None of the East Timorese judges had any courtroom experience when they were appointed, and the fledgling judicial system has been plagued by delays and claims by ngos of poor decision-making. The President of the Court of Appeal, Claudio Ximenes, who, as president of the Superior Council of the Judiciary, announced the evaluation results on Jan. 25, says they didn't surprise him: he knew "from the cases coming to the Court of Appeal that they were not skilled."

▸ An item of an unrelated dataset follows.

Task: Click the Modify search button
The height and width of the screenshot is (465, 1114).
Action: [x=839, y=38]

Nineteen judges appealed against them last week; six, including Moniz, have been reappointed to finish their scheduled work on the Special Panels for Serious Crimes, the Court of Appeal and the National Commission for Elections, working alongside a handful of international judges already in Timor on secondment. The Judicial System Monitoring Programme, an ngo, says it's concerned their reappointments aren't valid, and that a large backlog of cases - already numbering more than 1,000 - will increase the problem of defendants being held in custody longer than is legal. Evaluation results for the country's public defenders and prosecutors are expected soon.
Adding to the urgency is that on May 20 the mandate of the U.N. Mission of Support in East Timor ends and the international judges, including Ximenes, a High Court judge in Portugal, are due to leave. "As far as we know, no one has decided what to do about that," says JSMP spokesperson Sophia Cason of the deadline.

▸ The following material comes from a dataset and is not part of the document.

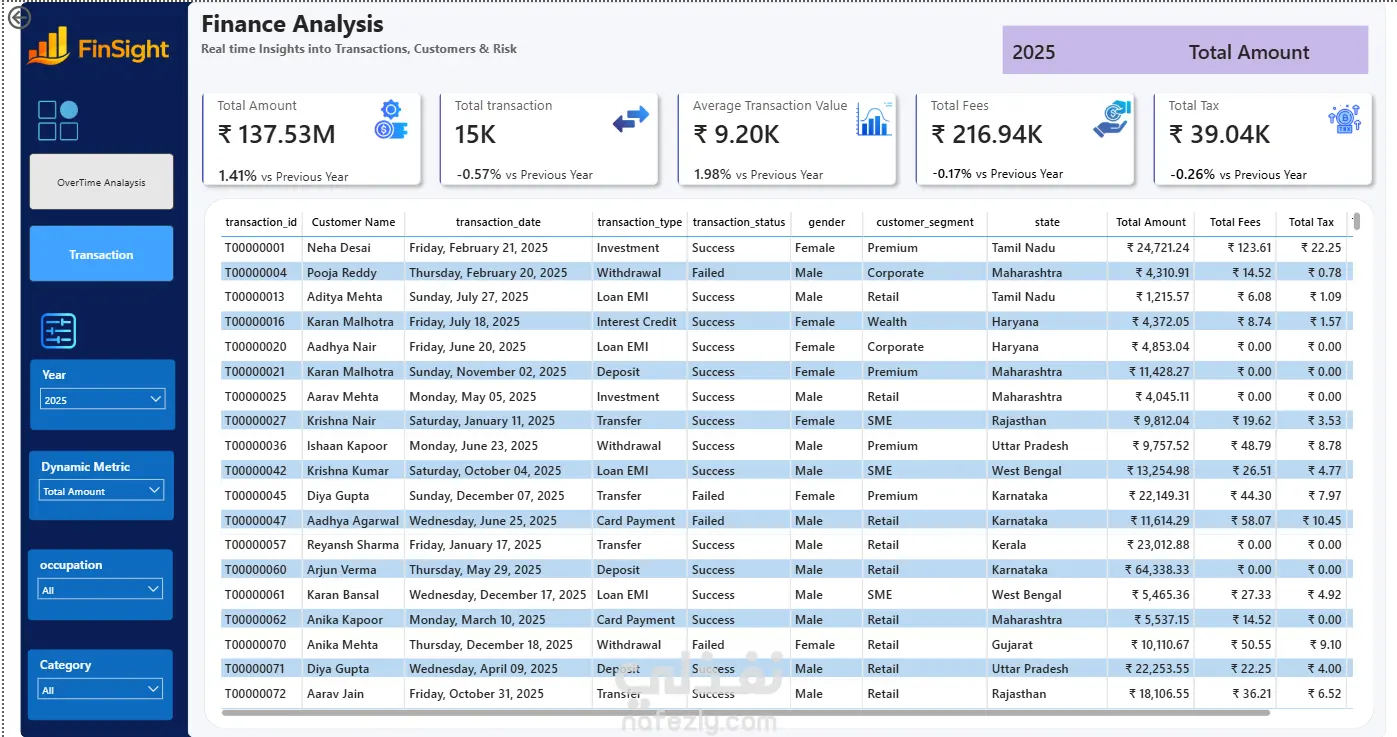This screenshot has height=737, width=1397.
Task: Click the Total transaction arrows icon
Action: (x=631, y=120)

The judges last week began a two-and-a-half year training course - conducted in Portuguese, which Moniz says she and most of her colleagues barely understand - on $150 a month, half their normal salary. Moniz says that won't be enough for her to support her family, so once her hearings finish, in mid-year, she plans to look for another job. "I have spent five years for nothing," she says.
But Claudio Ximenes says East Timorese should feel reassured by the judges' removal: "People are more confident when they can see that if somebody is not skilled, they are not allowed to serve as career judges."